Re: Question on System Dumps and TC

Alzhy · ‎04-29-2004

On HP-UX Systems, should we always size primary swap (being the dump device) the same as system memory - so we can capture a kernel core image during TC's or system crashes?

Also, is it okay/advisable to have my primary swap on a different disk and outside of vg00?

What tool do I need to analyze crash dumps on HP-UX? Specifically I want to view what the processes are when it was TC'd or crashed.

Our systems are very large memory machines with one machine projected to be a close to 100GB memory..

Hakuna Matata.

RAC_1 · ‎04-29-2004

When system crashes or TOC is done two things take place.

1. Memory contents are dumped into dump area.
(This is dump area defined by lvlnboot/crashconf. The dump device can be put in /etc/fstab. Like
/dev/vg00/lvol2 / dump default 0 0)
2. When system boots again, the save crash saves the crash as defined in /etc/rc.config.d/savecrash

You can have seperate dump and swap area, so primary swap need not be equal to physical RAM. Total swap should be 1.5/2 times RAM.
And dump area should be equal to RAM.

But as most of sysadmins use same lvol for swap and dump, it should be equal to RAM and still total swap should be 1.5/2 times RAM. You can define secondary swap for this.)

§ GIVEN DATA:

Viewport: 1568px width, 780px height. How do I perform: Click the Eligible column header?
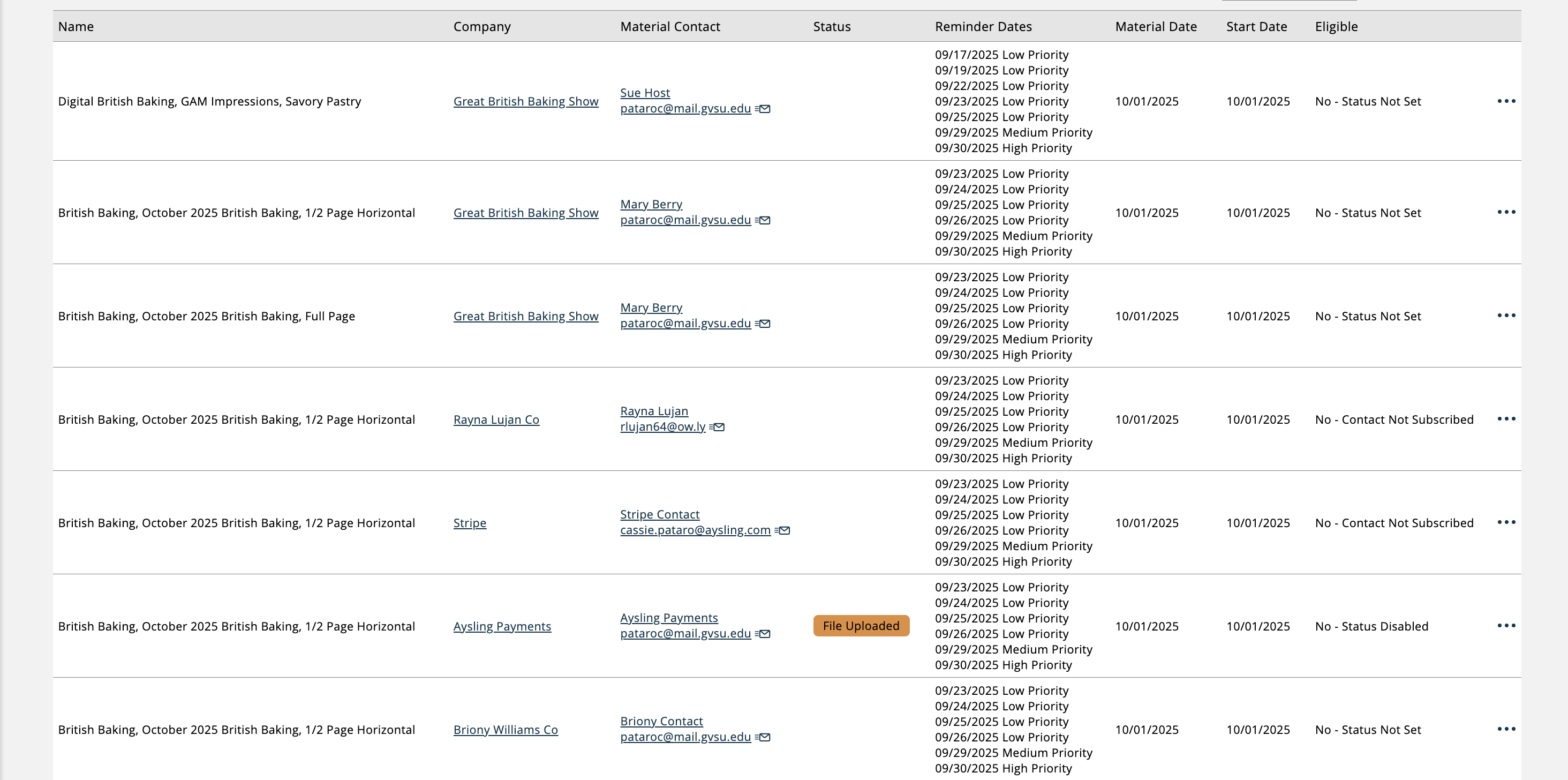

§ WRITTEN EXERCISE: Repeat the entire HP-UX crash dump thread word for word. The data has nothing to do with the HP-UX crash dump thread.

§ SOLVED PROBLEM:
Re: Question on System Dumps and TC

Alzhy · ‎04-29-2004

On HP-UX Systems, should we always size primary swap (being the dump device) the same as system memory - so we can capture a kernel core image during TC's or system crashes?

Also, is it okay/advisable to have my primary swap on a different disk and outside of vg00?

What tool do I need to analyze crash dumps on HP-UX? Specifically I want to view what the processes are when it was TC'd or crashed.

Our systems are very large memory machines with one machine projected to be a close to 100GB memory..

Hakuna Matata.

RAC_1 · ‎04-29-2004

When system crashes or TOC is done two things take place.

1. Memory contents are dumped into dump area.
(This is dump area defined by lvlnboot/crashconf. The dump device can be put in /etc/fstab. Like
/dev/vg00/lvol2 / dump default 0 0)
2. When system boots again, the save crash saves the crash as defined in /etc/rc.config.d/savecrash

You can have seperate dump and swap area, so primary swap need not be equal to physical RAM. Total swap should be 1.5/2 times RAM.
And dump area should be equal to RAM.

But as most of sysadmins use same lvol for swap and dump, it should be equal to RAM and still total swap should be 1.5/2 times RAM. You can define secondary swap for this.)